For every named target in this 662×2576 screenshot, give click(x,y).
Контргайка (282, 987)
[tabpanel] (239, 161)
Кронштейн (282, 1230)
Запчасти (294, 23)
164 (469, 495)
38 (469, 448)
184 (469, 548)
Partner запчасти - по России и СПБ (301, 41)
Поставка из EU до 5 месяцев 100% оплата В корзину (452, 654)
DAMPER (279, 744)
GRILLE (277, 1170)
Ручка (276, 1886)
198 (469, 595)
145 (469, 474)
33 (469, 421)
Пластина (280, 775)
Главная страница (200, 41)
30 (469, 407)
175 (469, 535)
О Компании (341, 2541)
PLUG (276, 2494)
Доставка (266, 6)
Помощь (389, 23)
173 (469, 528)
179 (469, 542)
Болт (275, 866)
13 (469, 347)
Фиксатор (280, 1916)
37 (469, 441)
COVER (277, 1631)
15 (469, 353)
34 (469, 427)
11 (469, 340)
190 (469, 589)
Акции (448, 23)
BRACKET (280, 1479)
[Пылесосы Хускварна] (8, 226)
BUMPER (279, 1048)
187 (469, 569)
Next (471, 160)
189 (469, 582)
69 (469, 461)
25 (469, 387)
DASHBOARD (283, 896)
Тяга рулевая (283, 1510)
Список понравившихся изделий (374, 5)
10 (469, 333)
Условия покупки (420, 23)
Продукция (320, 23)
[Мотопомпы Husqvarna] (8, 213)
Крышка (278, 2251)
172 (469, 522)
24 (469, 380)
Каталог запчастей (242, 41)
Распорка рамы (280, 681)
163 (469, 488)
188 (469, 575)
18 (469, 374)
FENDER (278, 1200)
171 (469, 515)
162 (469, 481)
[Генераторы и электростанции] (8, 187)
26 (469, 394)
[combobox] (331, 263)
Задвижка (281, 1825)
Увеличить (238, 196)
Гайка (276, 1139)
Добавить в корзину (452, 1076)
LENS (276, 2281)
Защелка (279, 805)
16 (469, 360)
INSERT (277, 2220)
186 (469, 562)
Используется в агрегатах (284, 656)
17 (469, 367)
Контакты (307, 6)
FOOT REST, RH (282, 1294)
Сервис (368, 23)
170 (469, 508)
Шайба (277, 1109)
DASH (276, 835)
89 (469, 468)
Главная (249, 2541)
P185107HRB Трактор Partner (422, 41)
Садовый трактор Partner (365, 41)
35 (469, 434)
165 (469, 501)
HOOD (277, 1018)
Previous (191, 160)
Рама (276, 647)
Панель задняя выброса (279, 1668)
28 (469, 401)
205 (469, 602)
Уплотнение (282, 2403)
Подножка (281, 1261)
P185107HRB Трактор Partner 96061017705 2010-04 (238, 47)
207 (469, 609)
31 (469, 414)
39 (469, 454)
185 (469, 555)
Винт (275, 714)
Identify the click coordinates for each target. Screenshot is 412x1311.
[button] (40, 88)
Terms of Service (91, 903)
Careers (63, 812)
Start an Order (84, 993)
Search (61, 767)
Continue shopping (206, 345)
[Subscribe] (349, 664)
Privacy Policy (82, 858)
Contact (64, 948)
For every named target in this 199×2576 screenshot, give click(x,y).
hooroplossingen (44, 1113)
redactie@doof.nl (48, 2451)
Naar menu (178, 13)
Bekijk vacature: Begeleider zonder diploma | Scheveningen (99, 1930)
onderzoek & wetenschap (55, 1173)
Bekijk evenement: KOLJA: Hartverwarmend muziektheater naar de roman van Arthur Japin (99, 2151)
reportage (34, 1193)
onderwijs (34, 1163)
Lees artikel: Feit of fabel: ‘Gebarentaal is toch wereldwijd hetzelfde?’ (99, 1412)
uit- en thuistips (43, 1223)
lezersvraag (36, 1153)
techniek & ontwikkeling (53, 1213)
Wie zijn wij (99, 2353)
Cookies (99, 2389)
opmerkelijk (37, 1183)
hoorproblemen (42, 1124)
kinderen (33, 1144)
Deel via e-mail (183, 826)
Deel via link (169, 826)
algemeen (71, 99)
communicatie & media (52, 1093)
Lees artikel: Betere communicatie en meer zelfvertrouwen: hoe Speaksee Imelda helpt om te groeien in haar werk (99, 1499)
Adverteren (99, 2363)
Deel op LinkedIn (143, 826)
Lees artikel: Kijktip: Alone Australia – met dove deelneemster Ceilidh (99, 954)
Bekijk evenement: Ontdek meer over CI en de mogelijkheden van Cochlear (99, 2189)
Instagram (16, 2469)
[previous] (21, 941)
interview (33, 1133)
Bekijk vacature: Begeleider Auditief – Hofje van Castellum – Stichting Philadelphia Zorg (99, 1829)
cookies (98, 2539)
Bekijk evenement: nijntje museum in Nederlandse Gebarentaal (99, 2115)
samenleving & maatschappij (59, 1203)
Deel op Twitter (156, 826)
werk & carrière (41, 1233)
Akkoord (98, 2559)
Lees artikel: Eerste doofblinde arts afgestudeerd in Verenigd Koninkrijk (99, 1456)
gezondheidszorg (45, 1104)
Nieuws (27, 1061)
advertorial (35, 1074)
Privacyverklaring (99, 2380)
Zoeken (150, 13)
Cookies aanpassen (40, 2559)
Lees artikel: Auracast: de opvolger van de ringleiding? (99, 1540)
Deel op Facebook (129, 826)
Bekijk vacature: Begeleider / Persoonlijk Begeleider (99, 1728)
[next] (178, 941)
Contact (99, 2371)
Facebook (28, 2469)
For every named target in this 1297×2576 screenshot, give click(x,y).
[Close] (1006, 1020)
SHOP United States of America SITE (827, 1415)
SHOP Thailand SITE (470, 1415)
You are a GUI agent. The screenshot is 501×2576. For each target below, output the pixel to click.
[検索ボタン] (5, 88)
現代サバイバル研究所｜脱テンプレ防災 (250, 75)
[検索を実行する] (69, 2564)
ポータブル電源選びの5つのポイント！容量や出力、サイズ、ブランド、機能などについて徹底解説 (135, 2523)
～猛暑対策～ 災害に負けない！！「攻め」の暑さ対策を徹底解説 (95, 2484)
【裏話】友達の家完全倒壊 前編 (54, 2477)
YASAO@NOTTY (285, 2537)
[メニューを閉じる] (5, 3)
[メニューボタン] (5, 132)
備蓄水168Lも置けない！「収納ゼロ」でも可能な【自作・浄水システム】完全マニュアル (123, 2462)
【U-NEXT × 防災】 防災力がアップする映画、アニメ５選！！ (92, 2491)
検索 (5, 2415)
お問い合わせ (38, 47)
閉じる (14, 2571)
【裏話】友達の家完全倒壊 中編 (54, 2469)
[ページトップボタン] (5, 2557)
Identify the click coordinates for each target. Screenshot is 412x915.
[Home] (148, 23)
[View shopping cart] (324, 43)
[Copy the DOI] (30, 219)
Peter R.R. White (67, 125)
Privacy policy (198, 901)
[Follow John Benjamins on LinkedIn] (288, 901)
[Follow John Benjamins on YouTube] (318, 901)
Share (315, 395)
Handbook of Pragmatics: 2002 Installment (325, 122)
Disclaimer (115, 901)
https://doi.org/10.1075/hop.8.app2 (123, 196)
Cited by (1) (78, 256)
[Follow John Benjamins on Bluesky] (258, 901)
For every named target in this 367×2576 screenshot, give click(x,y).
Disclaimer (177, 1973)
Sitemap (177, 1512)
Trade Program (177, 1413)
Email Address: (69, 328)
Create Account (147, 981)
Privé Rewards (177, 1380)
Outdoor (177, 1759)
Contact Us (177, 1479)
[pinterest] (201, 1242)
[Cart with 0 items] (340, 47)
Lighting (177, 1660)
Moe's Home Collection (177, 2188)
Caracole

Problem details:
All that should be written out is the stretch of lines above between the one holding "165 (469, 501)" and the one holding "[button] (40, 88)", inclusive, exactly as given.

Exercise response:
165 (469, 501)
HOOD (277, 1018)
Previous (191, 160)
Рама (276, 647)
Панель задняя выброса (279, 1668)
28 (469, 401)
205 (469, 602)
Уплотнение (282, 2403)
Подножка (281, 1261)
P185107HRB Трактор Partner 96061017705 2010-04 (238, 47)
207 (469, 609)
31 (469, 414)
39 (469, 454)
185 (469, 555)
Винт (275, 714)
Identify the click coordinates for each target. Screenshot is 412x1311.
[button] (40, 88)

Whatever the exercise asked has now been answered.